Silk River

Southend-on-Sea exhibition of Silk River scrolls

Southend-on-Sea exhibition of Silk River scrolls

On February 22, 2018, Posted by , With Comments Off on Southend-on-Sea exhibition of Silk River scrolls

Southend-on-Sea exhibition of Silk River scrolls

Download the full press release here: Silk River Exhibition Southend Press Release

*Update* The exhibition has been extended – the silks will be taken down on Weds 25th April, so make sure you see them before then!
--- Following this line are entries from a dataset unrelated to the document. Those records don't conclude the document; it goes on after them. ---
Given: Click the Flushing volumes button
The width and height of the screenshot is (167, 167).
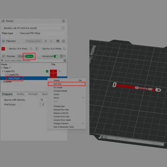Looking at the screenshot, I should pos(34,41).
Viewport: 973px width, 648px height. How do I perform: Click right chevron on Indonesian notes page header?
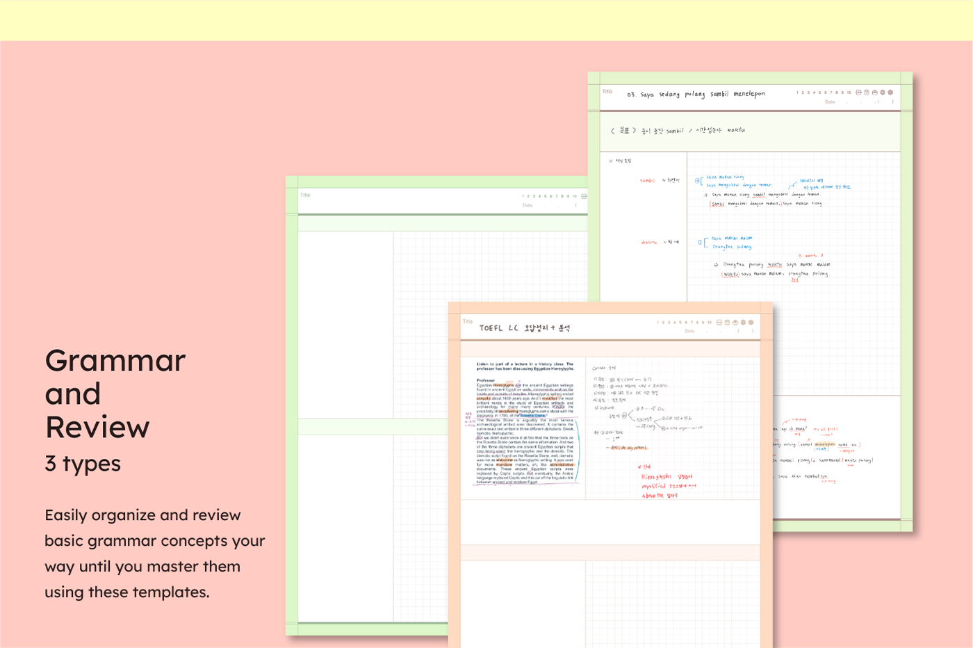[x=892, y=102]
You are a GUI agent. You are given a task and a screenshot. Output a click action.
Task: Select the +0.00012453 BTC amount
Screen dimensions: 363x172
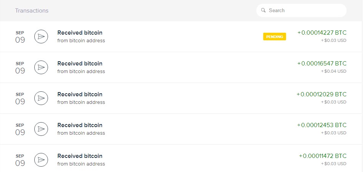point(322,125)
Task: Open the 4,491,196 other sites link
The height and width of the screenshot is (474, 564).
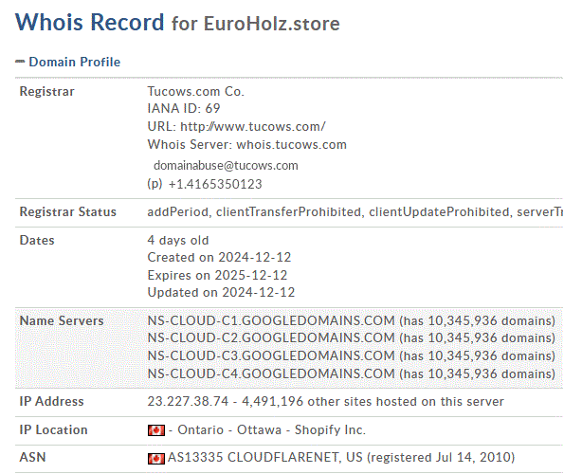Action: (x=373, y=401)
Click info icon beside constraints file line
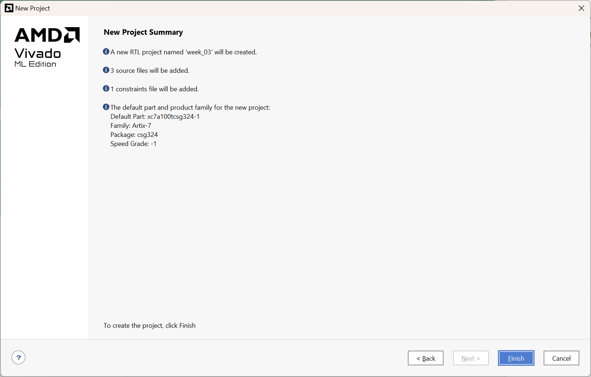The height and width of the screenshot is (377, 591). pyautogui.click(x=106, y=89)
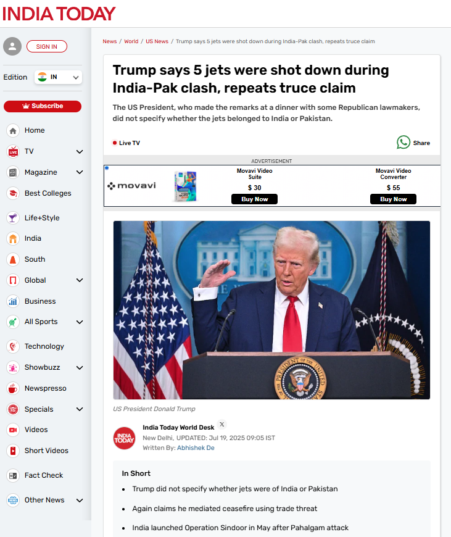451x537 pixels.
Task: Open the Home icon in sidebar
Action: coord(13,130)
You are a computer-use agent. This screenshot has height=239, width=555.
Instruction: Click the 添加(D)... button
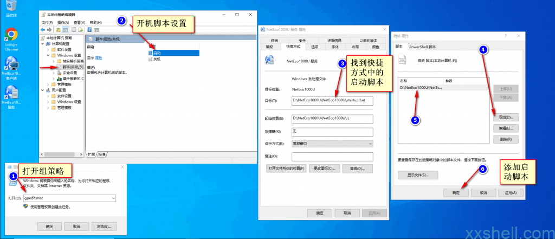[506, 117]
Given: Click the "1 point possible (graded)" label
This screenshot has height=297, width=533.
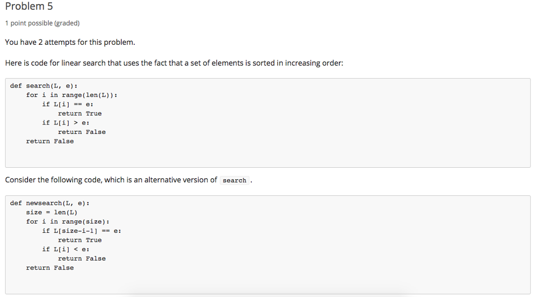Looking at the screenshot, I should [x=42, y=23].
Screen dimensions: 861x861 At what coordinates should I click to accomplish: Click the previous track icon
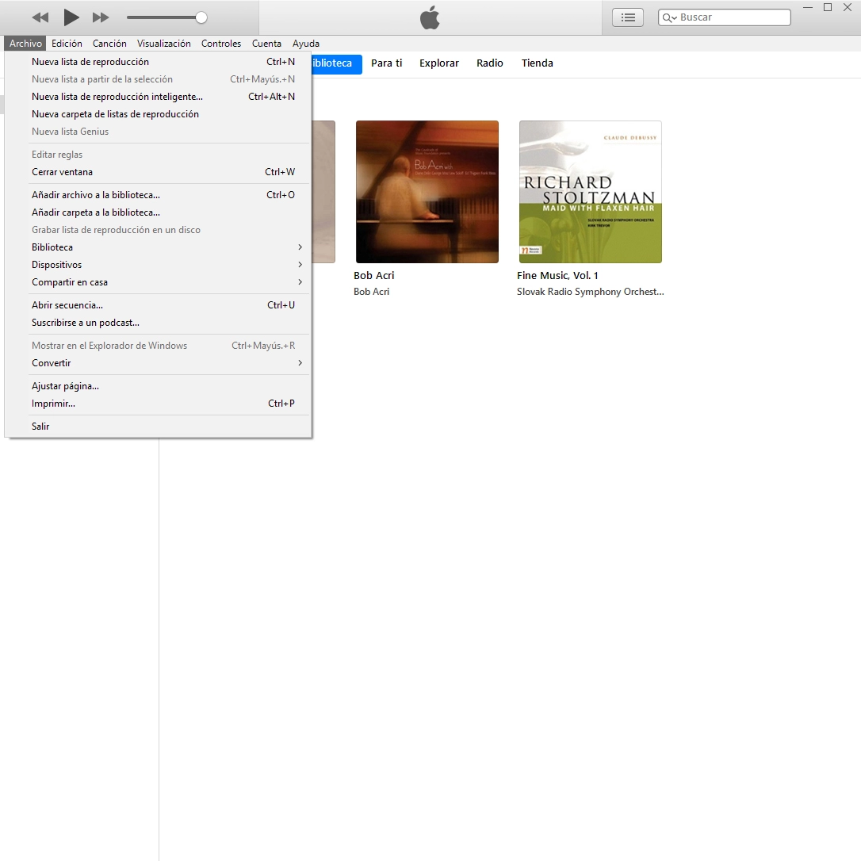40,17
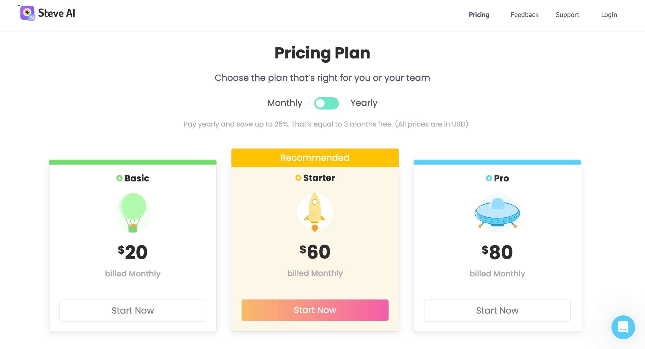Image resolution: width=645 pixels, height=349 pixels.
Task: Click the blue UFO illustration
Action: point(497,212)
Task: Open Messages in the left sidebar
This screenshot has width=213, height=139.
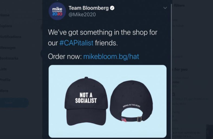Action: (8, 48)
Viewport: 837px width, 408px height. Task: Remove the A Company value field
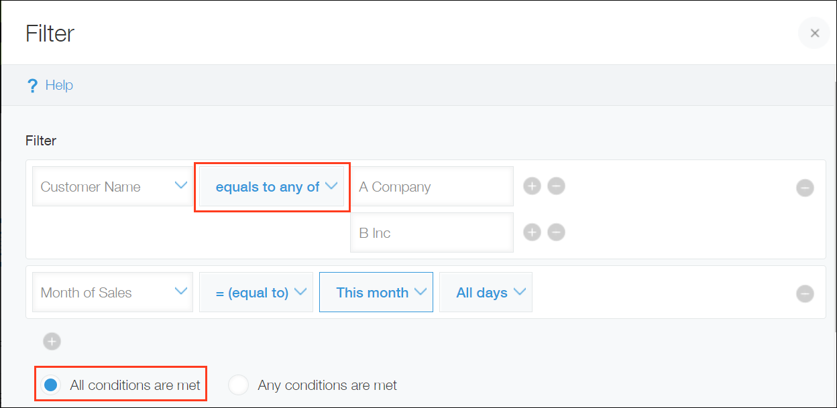click(556, 186)
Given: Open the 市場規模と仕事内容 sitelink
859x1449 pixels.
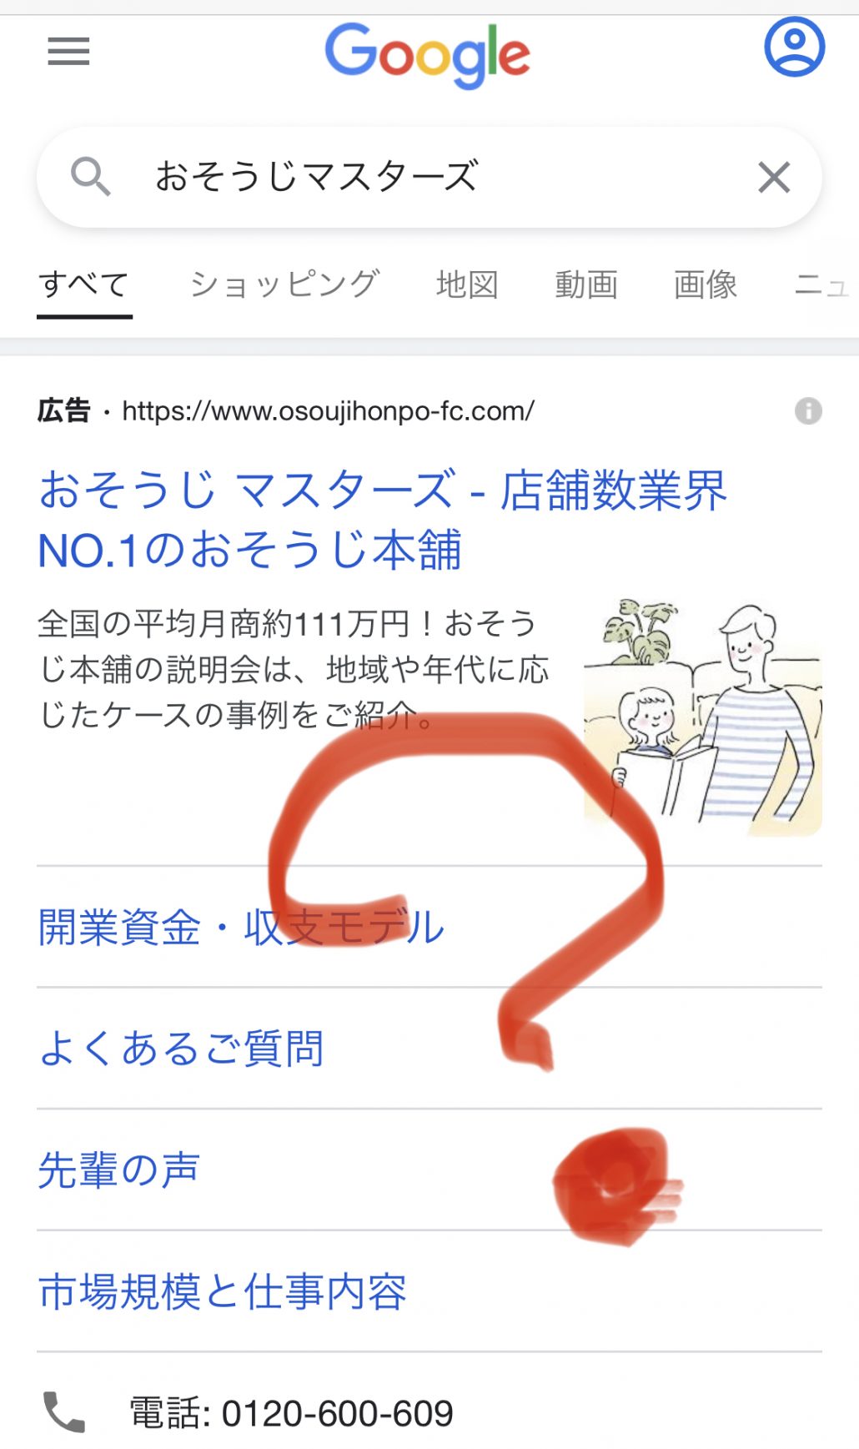Looking at the screenshot, I should tap(222, 1291).
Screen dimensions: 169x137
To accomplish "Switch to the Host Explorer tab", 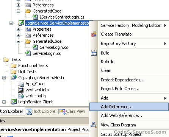I will click(x=41, y=111).
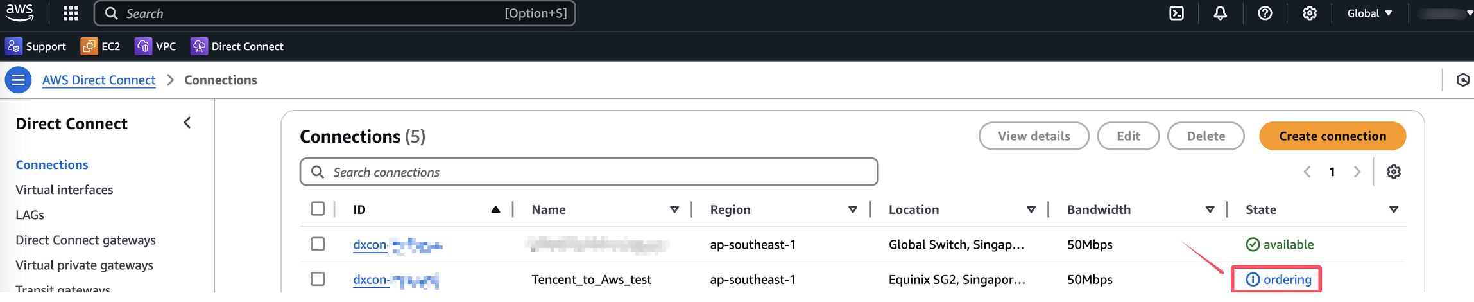The height and width of the screenshot is (302, 1474).
Task: Open Virtual interfaces in the sidebar
Action: (x=64, y=190)
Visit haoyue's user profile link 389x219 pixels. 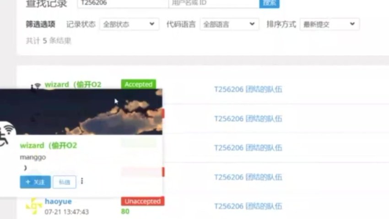pos(58,202)
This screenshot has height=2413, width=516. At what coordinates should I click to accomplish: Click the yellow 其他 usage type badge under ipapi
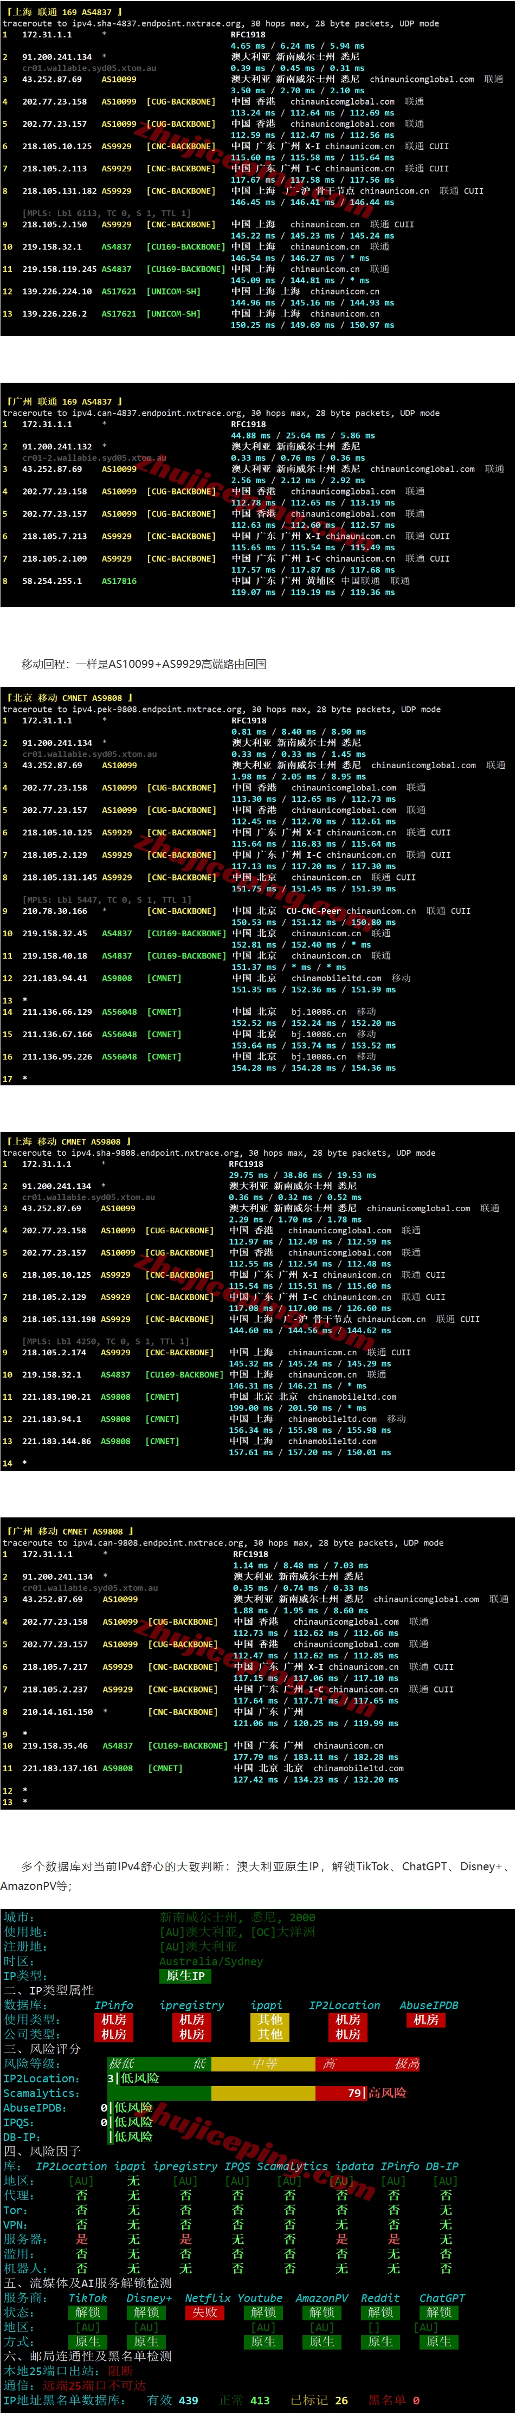coord(270,2020)
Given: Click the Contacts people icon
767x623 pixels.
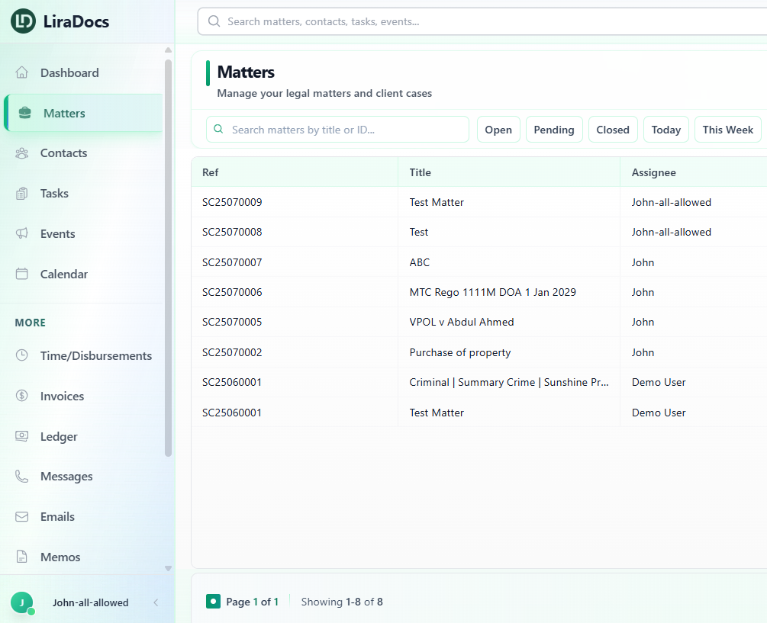Looking at the screenshot, I should (22, 153).
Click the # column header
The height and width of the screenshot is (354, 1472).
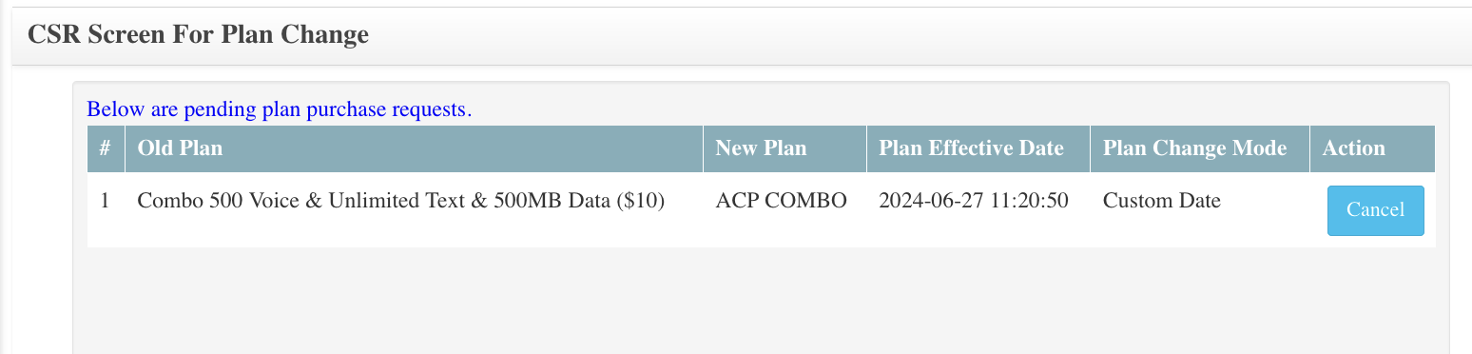pos(106,148)
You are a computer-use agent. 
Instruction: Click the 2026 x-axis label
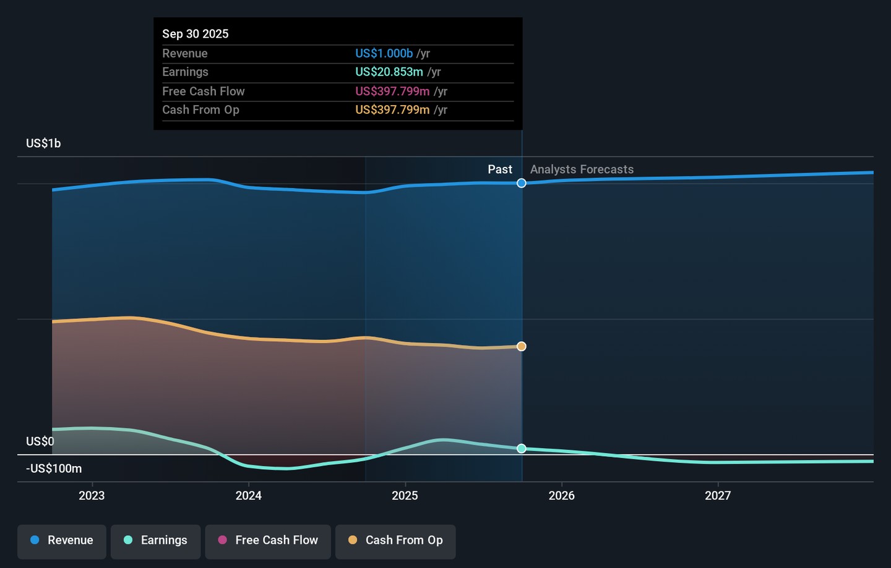pos(562,496)
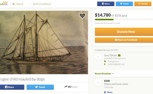Click the sailing ship drawing image
This screenshot has height=94, width=153.
[44, 42]
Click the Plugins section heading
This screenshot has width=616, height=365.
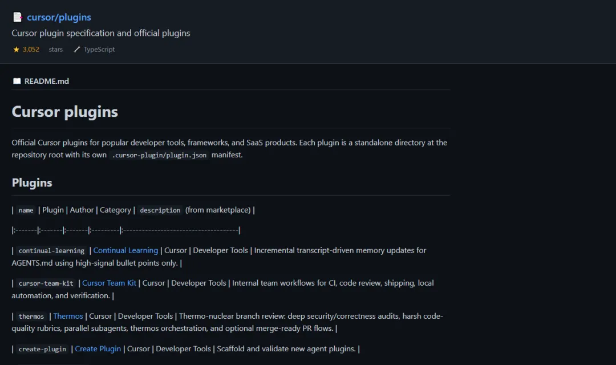click(x=32, y=183)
Having journeyed hundreds of miles down the Thames and Hooghly rivers, the beautiful silk scrolls painted for Kinetika’s Silk River will be on display at the Beecroft Gallery in Southend-on-Sea from 2nd March to 25th April 2018.  The 22 scrolls have just returned from India where they were exhibited at the spectacular Victoria Memorial Hall in Kolkata.

In total 192 artists, based along the Thames and Hooghly rivers, collaborated to create these colourful scrolls, each providing a unique perspective and view of the locations.  Southend has its very own scroll, made by local artists, which features images of Old Leigh Studios, a cockle fisherman, the Endeavour, Chalkwell Hall and includes references to the Hindu Association, the Kursaal, cricket and of course the sea, amongst other things. Tilbury and East Tilbury also have their own scrolls, along with Dartford, Gravesend, Purfleet and areas further into London such as Barking & Dagenham and Tower Hamlets.

The silk used to make the banners even has a story all of its own – it is a special high grade of hand woven cloth that, under the guidance of Crafts Council of West Bengal, was woven on looms that had not been used in recent memory.  The silk thread originates from an area north of Kolkata called Murshidabad and is not mixed with yarn from other parts of India or indeed the world.  This is a unique opportunity to see this precious silk up close and examine the beautiful design work from the many artists that took part.

Alan Gemmell, Director British Council India said: “Silk River has threaded communities and craftsmanship along the rivers Hooghly and the Thames, creating curiosity about the rivers, the people and their culture – achieving exactly what the Year of Culture between UK and India set out to do. The project connects, inspires and celebrates the two countries in a unique way

Each of the areas that took part in the UK had an Indian location that it was twinned with for the project.  Southend was matched with Krishnanagar for example, because they both host large communities of artists. Come to the exhibition to see for yourself the similarities and differences between all the different places.

The exhibition is organised by Southend-on-Sea Borough Council and thanks to funding from ‘125 Projects’, entry is free.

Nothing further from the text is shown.